Set exercise 1: How would the sentence "The most important resource you have as a teacher when using drama is yourself." from the passage on teacher in role read in Spanish?

Passage shown:
How to Approach Speaking and Listening through Drama


How to Begin with Teacher in Role

Why use teacher in role?
The most important resource you have as a teacher when using drama is yourself. Learning demands intervention from the teacher to structure, direct and influence the learning of the pupils. One of the best ways to do that in drama work is to be inside the drama. Therefore, at the centre of the dramas that we include in this book, is the key teaching technique that is used, namely teacher in role (TiR). This chapter will set out approaches to TiR and give examples of how it works.
Many teachers see TiR as a difficult activity, particularly with older children in the primary school. However, it is our experience that when a teacher takes a role he or she becomes ‘interesting’ to the children, so that there are less control problems because they become engaged. Many times we have watched trainee teachers with a class of children struggling to get attention when giving instructions in traditional teacher mode. Yet, as soon as they move into role, they obtain that attention more effectively.
 For example, a trainee was talking out of role to a class to explain that they were about to meet a girl who was having trouble with her father and needed their help (see ‘The Dream’ drama based on A Midsummer Night’s Dream). The class were calling out and not listening properly. She was talking over them and trying to teach without getting their full attention. Then she explained that they could ask questions of one of the roles from the story and that she was going to become that role when she sat down. She picked up a ribbon with a ring threaded on it and put it round her neck as the role signifier. When she sat down as Hermia, they were focused entirely on her and were listening very closely, putting hands up to ask questions and taking turns in a very orderly way. They were interested in her problem, which was her father’s insistence on deciding whom she should marry. The trainee was not doing anything different apart from using role and committing to it very strongly. She looked far more comfortable.

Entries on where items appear
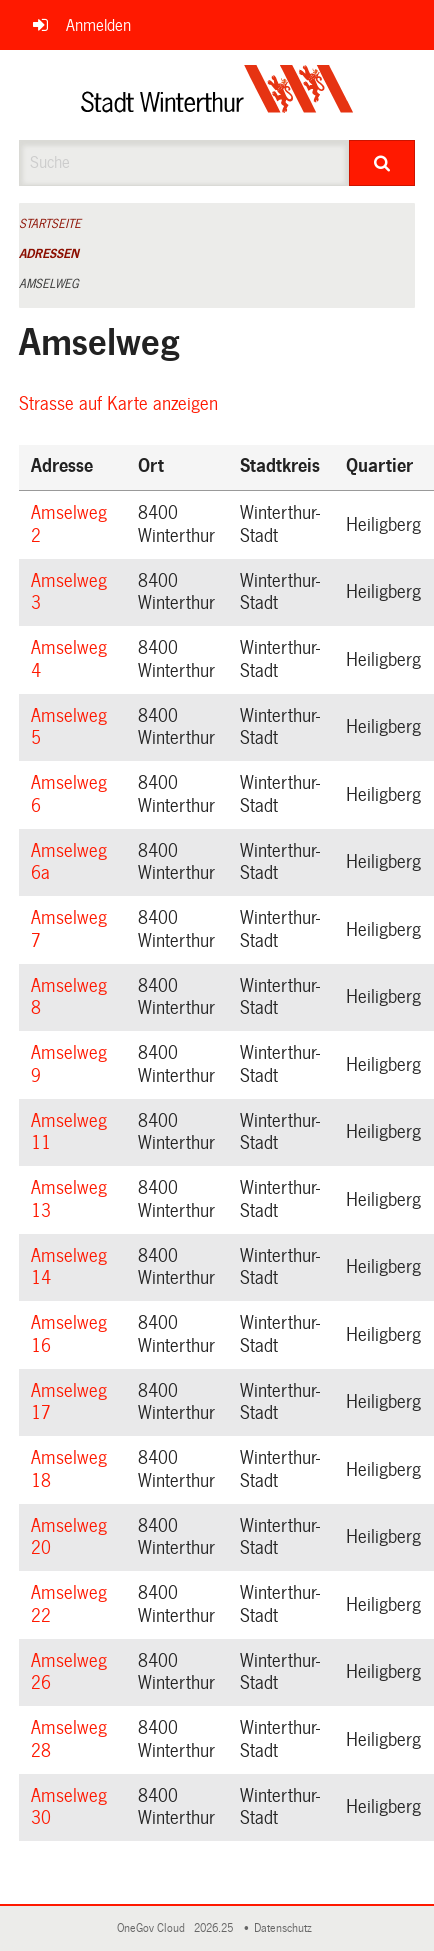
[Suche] (382, 163)
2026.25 (215, 1928)
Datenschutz (286, 1928)
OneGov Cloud (154, 1928)
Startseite (50, 224)
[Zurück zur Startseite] (217, 95)
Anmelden (98, 25)
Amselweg (49, 284)
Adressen (49, 254)
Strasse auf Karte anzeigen (121, 404)
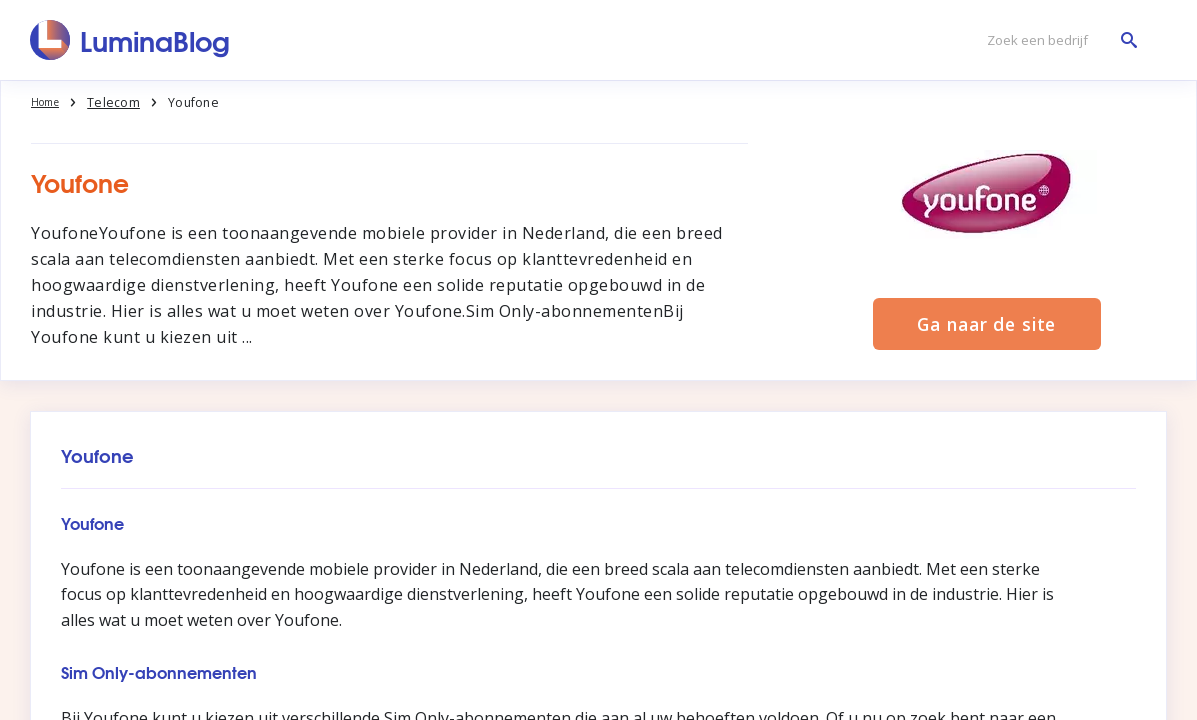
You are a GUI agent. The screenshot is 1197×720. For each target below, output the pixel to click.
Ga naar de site (987, 323)
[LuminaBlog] (130, 40)
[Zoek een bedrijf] (1057, 40)
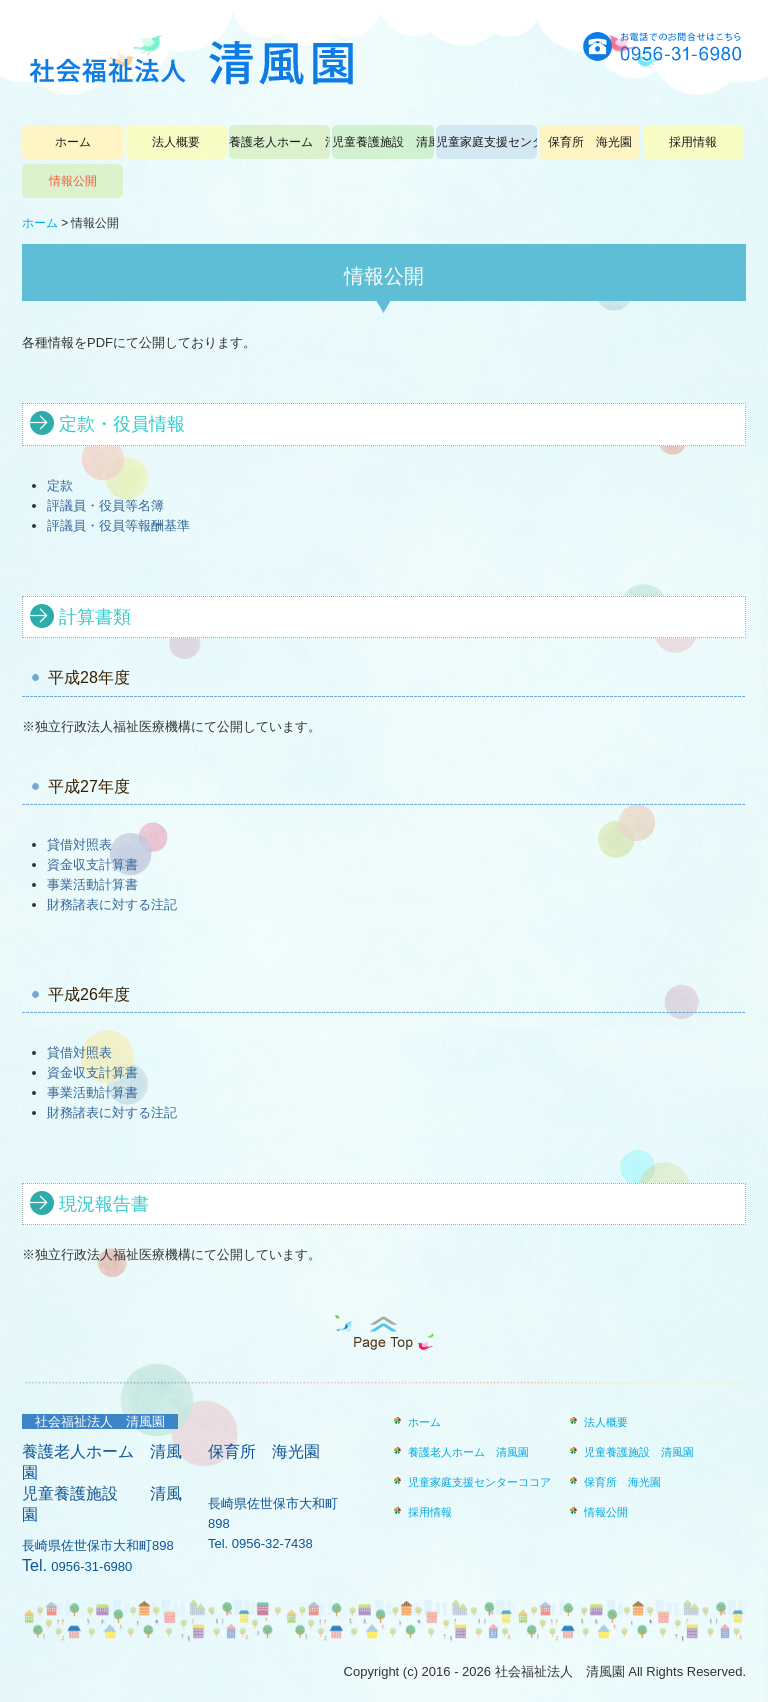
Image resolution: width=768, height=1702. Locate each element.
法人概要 (176, 142)
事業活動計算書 (92, 884)
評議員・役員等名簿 (105, 505)
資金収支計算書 (92, 864)
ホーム (73, 142)
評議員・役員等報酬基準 (118, 525)
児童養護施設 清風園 (382, 142)
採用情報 (693, 142)
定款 (60, 485)
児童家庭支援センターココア (486, 142)
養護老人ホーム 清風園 (279, 142)
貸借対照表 (79, 844)
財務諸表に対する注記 (112, 904)
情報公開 (73, 181)
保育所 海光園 (590, 142)
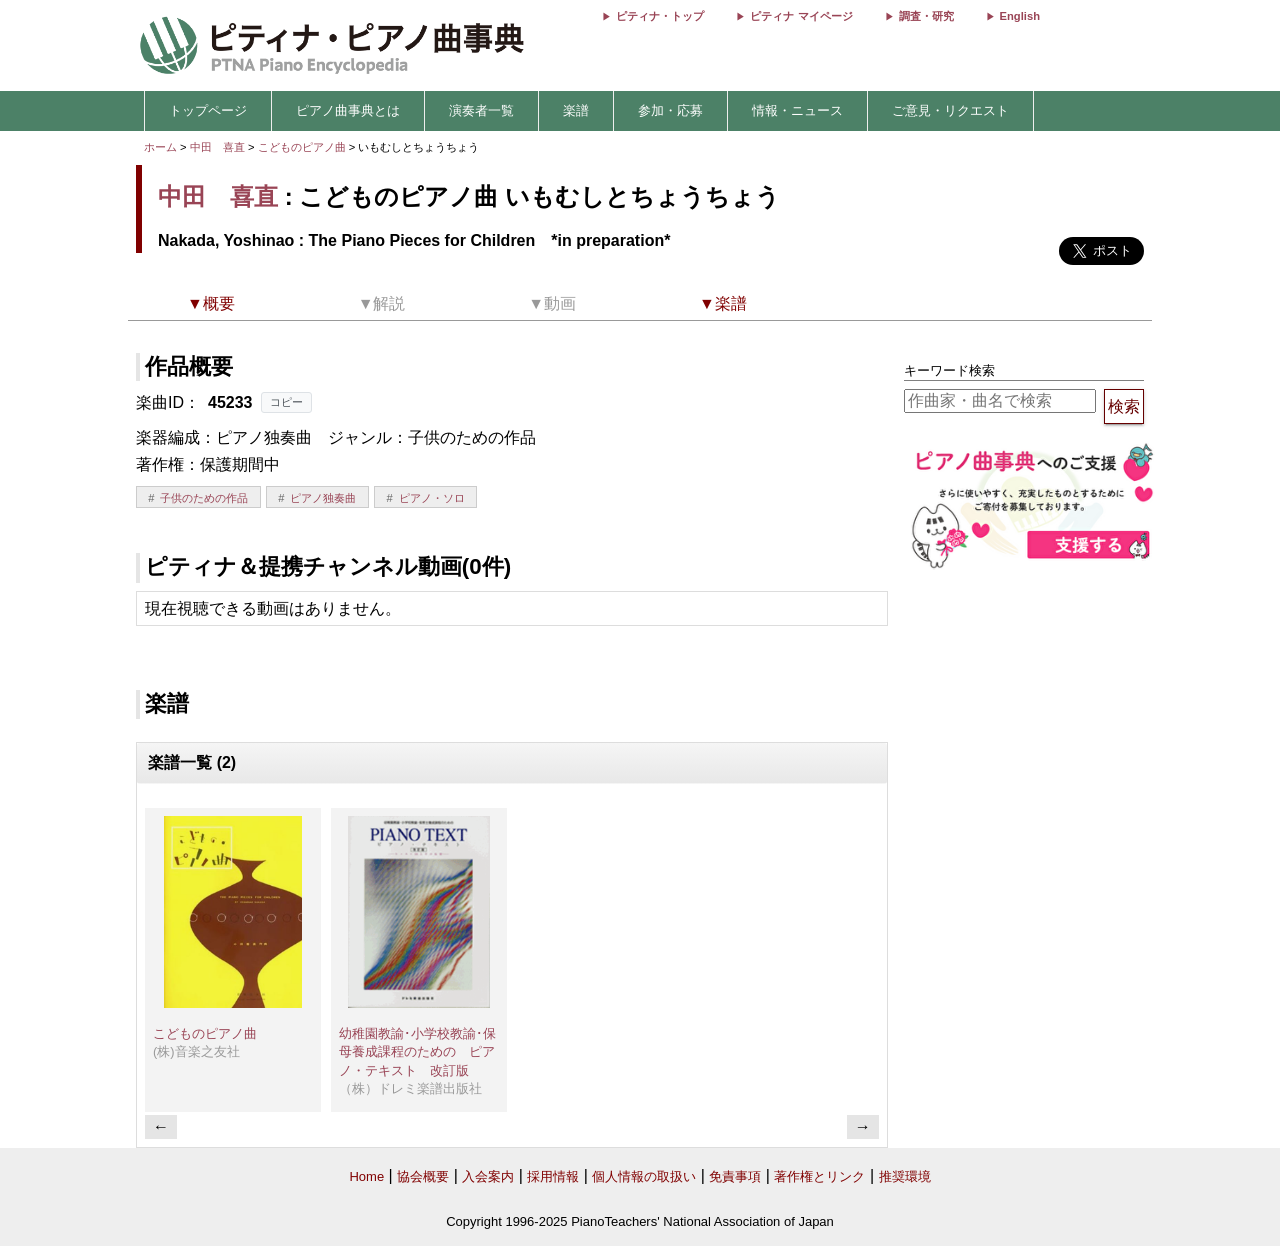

Set exercise 2: Could you arrange everything in the records from the line containing "2026.25 (215, 1928)" down to the line containing "Ga naar de site (987, 323)" as a JSON list of strings, one string per line, with blank lines skipped and the pictures left out?

Full output 1: El recurso más importante que tienes como docente al usar el teatro eres tú mismo.

Full output 2:
[
  "2026.25 (215, 1928)",
  "Datenschutz (286, 1928)",
  "OneGov Cloud (154, 1928)",
  "Startseite (50, 224)",
  "[Zurück zur Startseite] (217, 95)",
  "Anmelden (98, 25)",
  "Amselweg (49, 284)",
  "Adressen (49, 254)",
  "Strasse auf Karte anzeigen (121, 404)",
  "You are a GUI agent. The screenshot is 1197×720. For each target below, output the pixel to click.",
  "Ga naar de site (987, 323)"
]